In application code, register StorageServiceProvider so the shared manager is available through the facade:
use Myxa\Application;
use Myxa\Storage\Local\LocalStorage;
use Myxa\Storage\StorageServiceProvider;
$app = new Application();
$app->register(new StorageServiceProvider(
storages: [
'local' => new LocalStorage(__DIR__ . '/storage'),
],
defaultStorage: 'local',
));
$app->boot();Then use the facade:
use Myxa\Support\Facades\Storage;
Storage::put('avatars/john.txt', 'hello');
$contents = Storage::read('avatars/john.txt');
$exists = Storage::exists('avatars/john.txt');From a request upload object with an injected request:
use Myxa\Http\Request;
final class ProfileController
{
public function store(Request $request): void
{
$stored = $request->file('avatar')->store();
$stored = $request->file('avatar')->store('avatars/john.png', [
'metadata' => ['user_id' => 42],
]);
}
}Storing multiple uploaded files:
use Myxa\Http\Request;
final class GalleryController
{
public function store(Request $request): array
{
$storedFiles = [];
foreach ($request->file('photos', []) as $index => $photo) {
$storedFiles[] = $photo->store(sprintf('galleries/photo-%d.%s', $index + 1, $photo->extension()));
}
return $storedFiles;
}
}From a request upload object with the facade:
use Myxa\Support\Facades\Request;
$stored = Request::file('avatar')->store();
$stored = Request::file('avatar')->store('avatars/john.png', [
'metadata' => ['user_id' => 42],
]);
$stored = Request::file('avatar')->store(
'avatars/john.png',
storage: 's3',
);With the facade:
use Myxa\Support\Facades\Request;
use Myxa\Support\Facades\Storage;
$stored = Storage::upload(
Request::file('avatar'),
'avatars',
['allowed_extensions' => ['jpg', 'png']],
);With the manager directly:
$stored = $storage->upload(
$_FILES['avatar'],
'avatars',
['allowed_extensions' => ['jpg', 'png']],
);UploadedFile::store() is the preferred path when you already have a request file object.
Storage::upload() remains available as a convenience wrapper for raw $_FILES data or facade-style usage.
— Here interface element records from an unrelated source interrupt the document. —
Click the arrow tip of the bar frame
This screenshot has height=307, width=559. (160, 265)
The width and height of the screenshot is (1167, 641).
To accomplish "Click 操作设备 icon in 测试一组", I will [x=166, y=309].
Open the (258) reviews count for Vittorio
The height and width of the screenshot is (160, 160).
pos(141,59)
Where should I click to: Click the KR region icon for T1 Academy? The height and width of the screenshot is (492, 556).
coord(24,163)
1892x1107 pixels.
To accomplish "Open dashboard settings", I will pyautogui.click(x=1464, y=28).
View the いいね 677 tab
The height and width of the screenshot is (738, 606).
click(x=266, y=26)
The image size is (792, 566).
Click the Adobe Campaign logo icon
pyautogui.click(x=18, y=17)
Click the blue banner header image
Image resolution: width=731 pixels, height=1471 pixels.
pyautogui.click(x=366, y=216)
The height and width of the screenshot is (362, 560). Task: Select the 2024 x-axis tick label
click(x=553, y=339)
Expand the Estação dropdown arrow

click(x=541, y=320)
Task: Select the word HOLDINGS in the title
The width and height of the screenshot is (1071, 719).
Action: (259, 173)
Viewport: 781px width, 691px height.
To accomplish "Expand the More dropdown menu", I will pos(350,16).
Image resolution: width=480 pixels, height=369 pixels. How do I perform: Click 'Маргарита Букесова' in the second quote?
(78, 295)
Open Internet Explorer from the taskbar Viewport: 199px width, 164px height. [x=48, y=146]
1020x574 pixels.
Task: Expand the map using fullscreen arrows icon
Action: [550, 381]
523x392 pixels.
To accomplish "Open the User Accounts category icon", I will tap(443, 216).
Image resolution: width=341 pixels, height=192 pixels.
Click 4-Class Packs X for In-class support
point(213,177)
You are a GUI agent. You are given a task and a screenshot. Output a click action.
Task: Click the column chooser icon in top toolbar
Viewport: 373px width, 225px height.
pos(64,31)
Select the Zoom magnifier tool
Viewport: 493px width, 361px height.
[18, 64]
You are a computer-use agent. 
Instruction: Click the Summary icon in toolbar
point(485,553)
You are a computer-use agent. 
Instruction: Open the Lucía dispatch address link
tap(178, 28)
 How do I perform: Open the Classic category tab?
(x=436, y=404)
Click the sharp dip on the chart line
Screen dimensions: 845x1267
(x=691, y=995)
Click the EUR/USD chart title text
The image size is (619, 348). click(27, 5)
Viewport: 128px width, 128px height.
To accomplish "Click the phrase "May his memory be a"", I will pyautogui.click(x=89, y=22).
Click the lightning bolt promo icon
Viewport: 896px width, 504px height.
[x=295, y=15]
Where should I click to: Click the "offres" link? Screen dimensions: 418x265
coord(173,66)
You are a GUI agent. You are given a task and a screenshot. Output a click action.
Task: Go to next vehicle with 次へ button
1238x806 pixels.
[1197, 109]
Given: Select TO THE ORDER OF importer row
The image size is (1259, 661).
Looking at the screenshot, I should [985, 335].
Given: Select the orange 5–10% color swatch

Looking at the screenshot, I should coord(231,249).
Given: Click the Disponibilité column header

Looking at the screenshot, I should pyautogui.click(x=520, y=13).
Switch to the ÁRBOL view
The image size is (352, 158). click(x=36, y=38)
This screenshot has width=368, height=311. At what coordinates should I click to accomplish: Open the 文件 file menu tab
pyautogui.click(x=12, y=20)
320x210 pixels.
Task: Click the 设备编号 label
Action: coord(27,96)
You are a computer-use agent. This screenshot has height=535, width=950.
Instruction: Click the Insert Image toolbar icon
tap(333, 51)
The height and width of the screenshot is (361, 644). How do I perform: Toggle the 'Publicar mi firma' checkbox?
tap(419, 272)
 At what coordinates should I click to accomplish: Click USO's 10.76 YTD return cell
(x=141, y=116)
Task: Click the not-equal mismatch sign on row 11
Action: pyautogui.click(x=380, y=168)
You can register multiple storage drivers and target them by alias.
Using the facade:
$stored = Storage::put('logs/app.log', 'message', storage: 'local');
$meta = Storage::get('logs/app.log', 'local');Using the manager:
$stored = $storage->put('logs/app.log', 'message', storage: 'local');
$meta = $storage->get('logs/app.log', 'local');Example with multiple drivers:
use Myxa\Database\DatabaseManager;
use Myxa\Storage\Db\DatabaseStorage;
use Myxa\Storage\Local\LocalStorage;
use Myxa\Storage\Metadata\MetadataTrackingStorage;
use Myxa\Storage\Metadata\StorageMetadataRepositoryInterface;
use Myxa\Storage\StorageManager;
use Myxa\Storage\S3\S3Storage;
$storage = new StorageManager('local');
$storage->addStorage('local', new LocalStorage(__DIR__ . '/storage'));
$storage->addStorage('db', new DatabaseStorage(manager: new DatabaseManager('main')));
$storage->addStorage('s3', new S3Storage(
bucket: 'my-app-files',
region: 'eu-central-1',
accessKey: $_ENV['AWS_ACCESS_KEY_ID'],
secretKey: $_ENV['AWS_SECRET_ACCESS_KEY'],
sessionToken: $_ENV['AWS_SESSION_TOKEN'] ?? null,
));addStorage() also accepts a factory closure when you want lazy driver creation.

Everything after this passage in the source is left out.